On a recent visit to Clearwater Beach, I saw a sign by the Florida Fish and Wildlife Commission urging people to protect beach-nesting birds.
Among the common-sense requests (including keeping dogs off the beach) was the following admonition:
"Gulls and crows eat our eggs and babies. Please don't feed birds on the beach!"
We have probably all done it at some point - throwing handfuls of cracker crumbs into the air at the beach and watching the gulls suddenly gather and swoop like a scene out of an Alfred Hitchcock movie. Tourists often enjoy this seemingly innocent pastime, sometimes scrambling to catch photos of gulls pecking morsels out of a child's outstretched palm. But those cute gulls have sharp bills, and I've seen them draw blood from people's hands.
While many newcomers to our beaches might not be privy to the consequences, I think most locals have caught onto the fact that feeding gulls and other birds at the beach is a bad idea.
How many times has your lunch been dive-bombed at your favorite outdoor restaurant by a gull who added insult to injury by depositing the remains of its last meal on your head?
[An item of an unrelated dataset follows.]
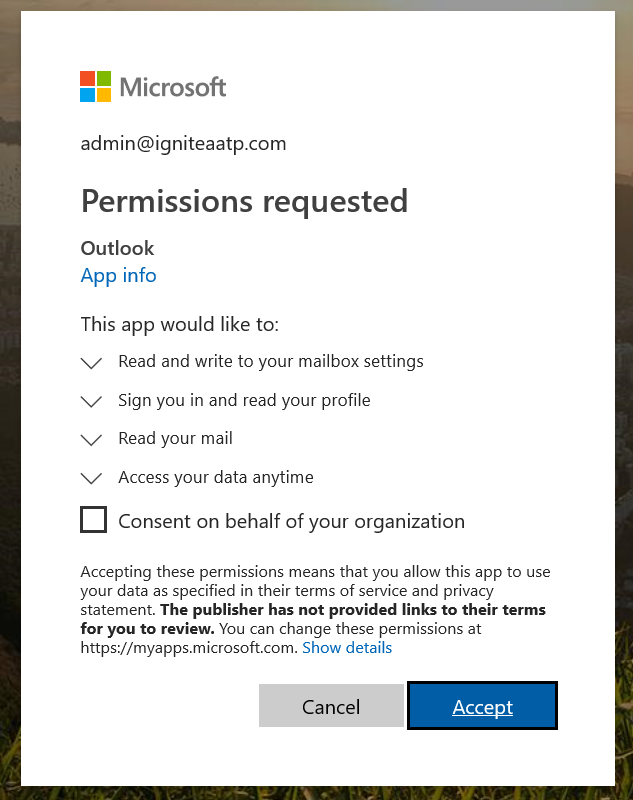The width and height of the screenshot is (633, 800).
Task: Expand the Read your mail chevron
Action: [x=92, y=440]
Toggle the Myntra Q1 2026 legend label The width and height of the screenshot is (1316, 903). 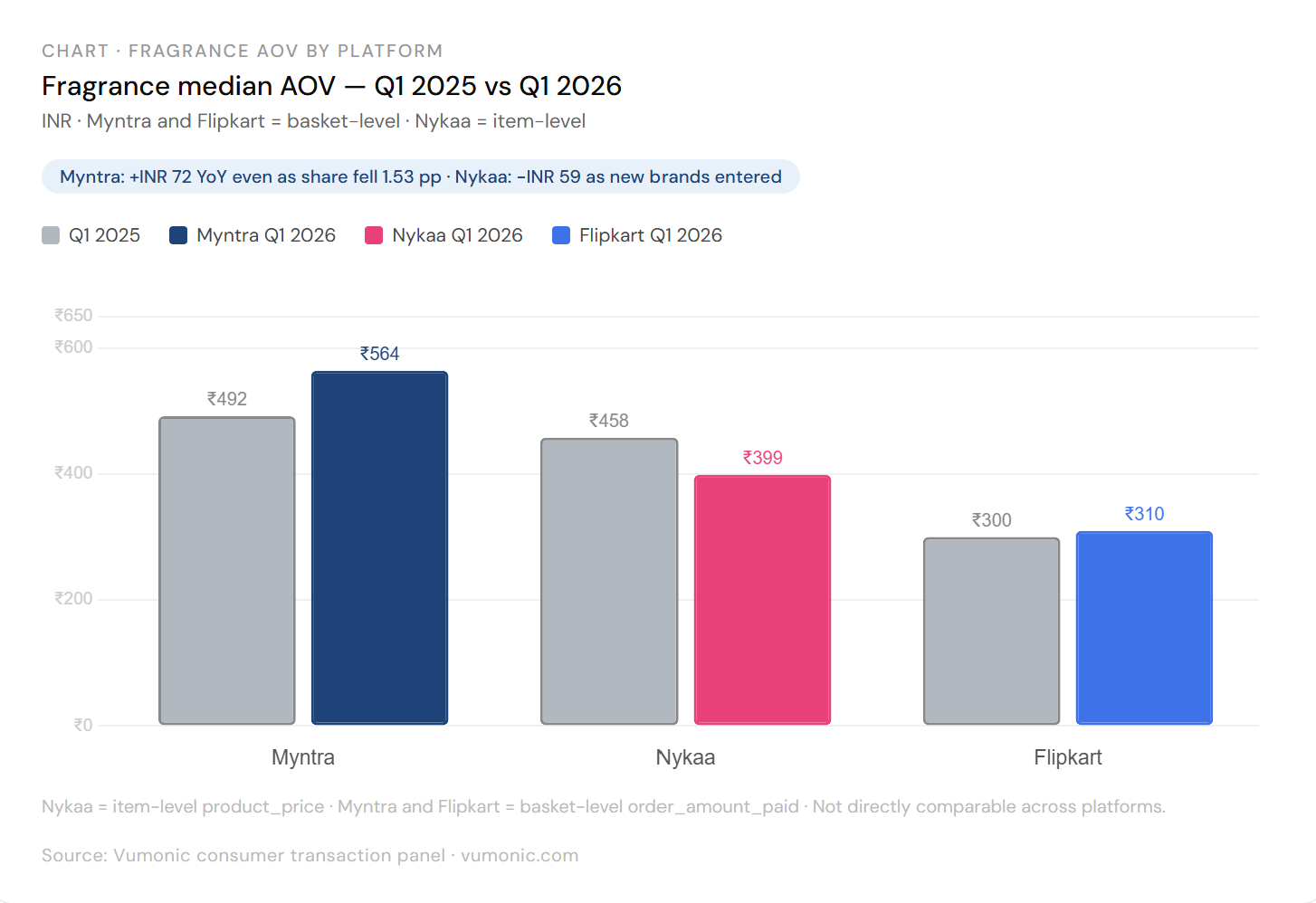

This behavior is not the bird's fault; it is the result of human behavior that encourages birds to seek out humans as food sources.
But I wonder how many people, locals and tourists alike, realize just how harmful feeding the birds is to the birds themselves as well as to other wildlife?
For example, feeding birds at the beach attracts large hordes of gulls and crows--many more than would gather in their natural states - and these birds in turn can do grave damage to some of the more sensitive bird species.
Gulls and crows are predators and will raid the beach nests of other birds and feed on their eggs and chicks. With the nesting habitats of such birds already limited by human activities such as beach development, marauding predators like gulls and crows can further imperil their fragile populations.
Also, causing gulls and other birds to gather in such large numbers is bad for the birds themselves. Large numbers of birds concentrated in one location increase their chances of spreading infectious diseases like avian pox.
Feeding the birds can also cause them to lose their fear of humans, making them aggressive and even dangerous. I have seen gulls steal bags of chips out of beachgoers' hands and even dive-bomb a little kid's ice cream cone, reducing the child to tears and the treat to a runny glob in the sand.
Fear of humans is healthy for birds, of course. When birds lose their natural fear, their brazen behavior can put them in harm's way of cars, boats, dogs, and humans who consider them a nuisance.
What's more, human food simply isn't healthy for birds, as it does not contain the essential nutrients birds need. Additionally, when birds become accustomed to eating human food, they also become vulnerable to ingesting garbage, fish hooks, and other items they mistake for food that can injure and even kill them.
So the next time you are at the beach, enjoy watching the birds from a respectful distance and please don't feed them. It's better for the birds and for us.
Plus, I think birds are a whole lot more interesting to watch when they are feeding on their natural prey, not on the discarded remnants of someone's grouper sandwich.